━━ RECORDS PROVIDED

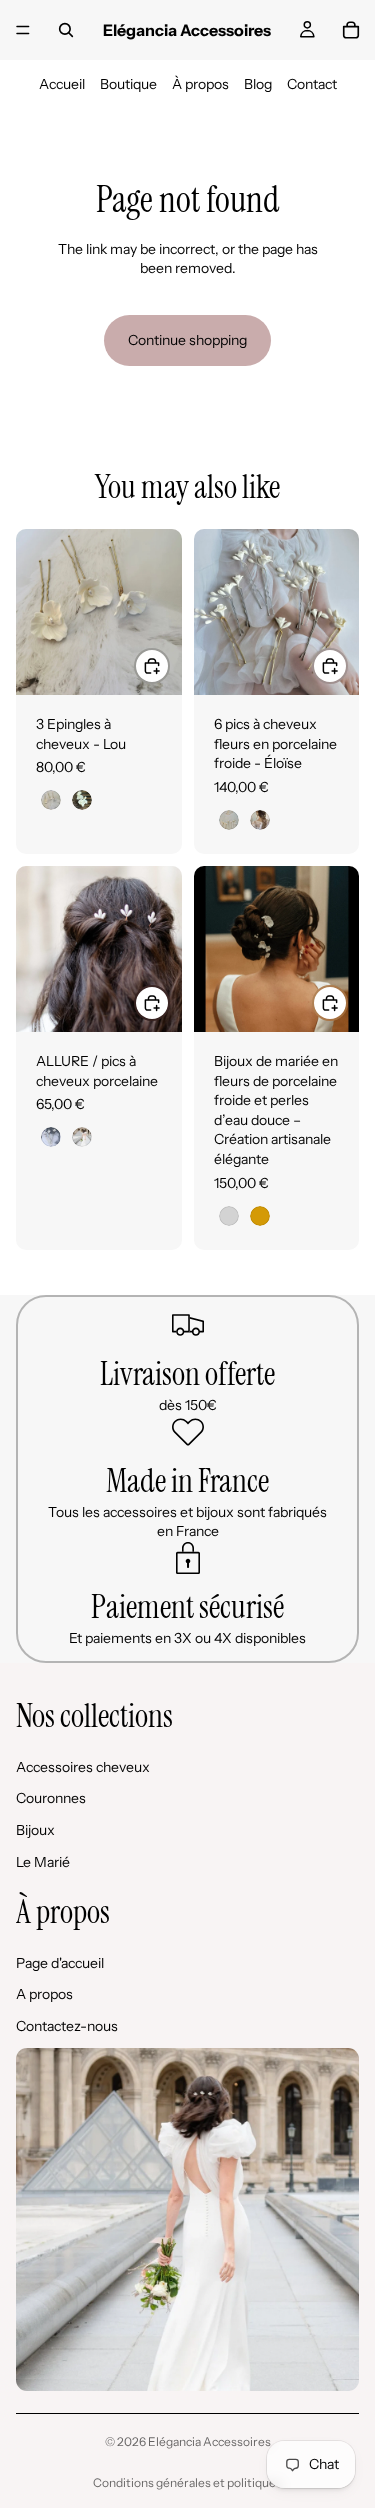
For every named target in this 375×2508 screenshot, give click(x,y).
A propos (44, 1994)
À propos (200, 84)
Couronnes (51, 1798)
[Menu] (23, 30)
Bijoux (35, 1830)
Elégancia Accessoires (209, 2441)
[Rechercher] (66, 30)
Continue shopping (187, 340)
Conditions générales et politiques (187, 2482)
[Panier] (351, 30)
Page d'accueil (60, 1962)
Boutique (128, 84)
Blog (258, 84)
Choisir (169, 665)
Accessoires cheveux (83, 1766)
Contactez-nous (67, 2026)
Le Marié (43, 1861)
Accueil (62, 84)
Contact (312, 84)
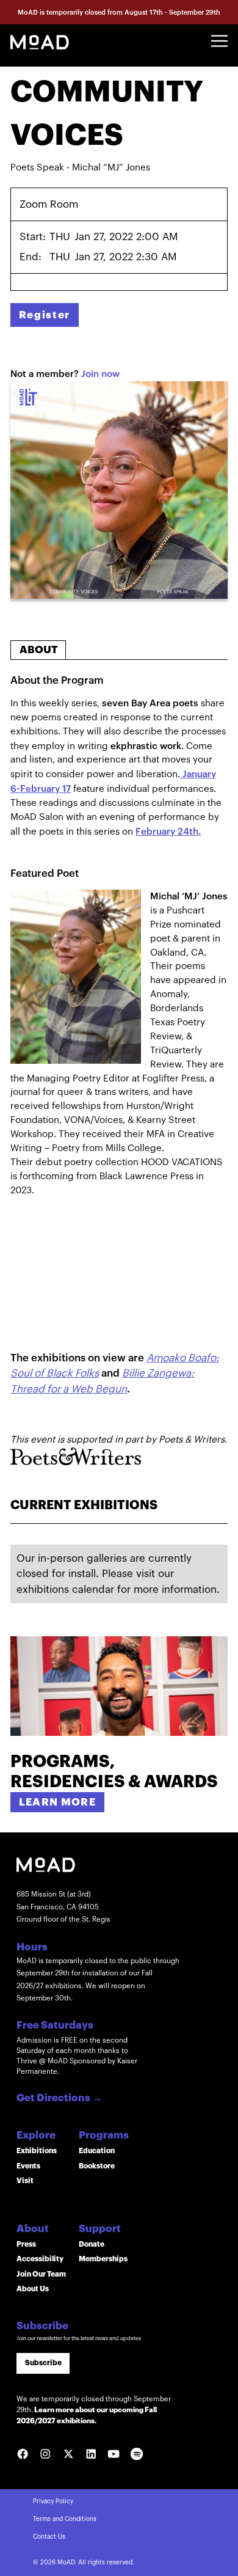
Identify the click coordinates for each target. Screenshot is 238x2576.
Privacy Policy (53, 2501)
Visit (25, 2180)
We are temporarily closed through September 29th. (93, 2410)
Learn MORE (57, 1802)
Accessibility (39, 2259)
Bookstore (97, 2166)
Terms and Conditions (64, 2519)
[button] (219, 41)
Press (26, 2244)
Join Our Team (41, 2274)
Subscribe (43, 2362)
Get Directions (59, 2098)
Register (45, 315)
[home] (39, 41)
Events (28, 2166)
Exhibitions (36, 2150)
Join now (100, 374)
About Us (32, 2288)
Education (97, 2150)
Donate (91, 2244)
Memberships (103, 2259)
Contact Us (49, 2537)
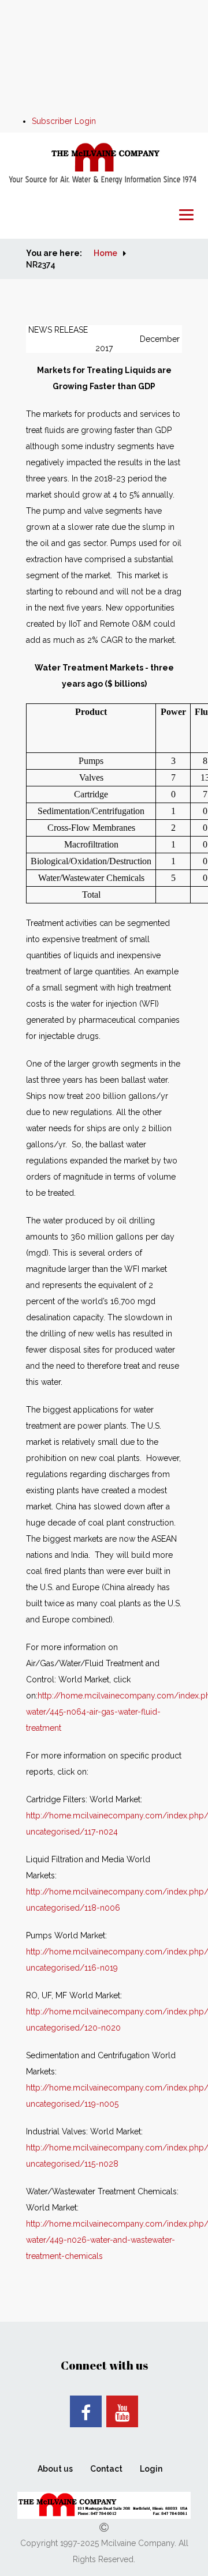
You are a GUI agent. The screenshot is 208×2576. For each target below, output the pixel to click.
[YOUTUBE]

━━━━

• WHAT THIS TASK INVOLVES:
What lines of the material above hold the string "Accessoires"? Please copy them.

• OUTPUT:
Elégancia Accessoires (209, 2441)
Accessoires cheveux (83, 1766)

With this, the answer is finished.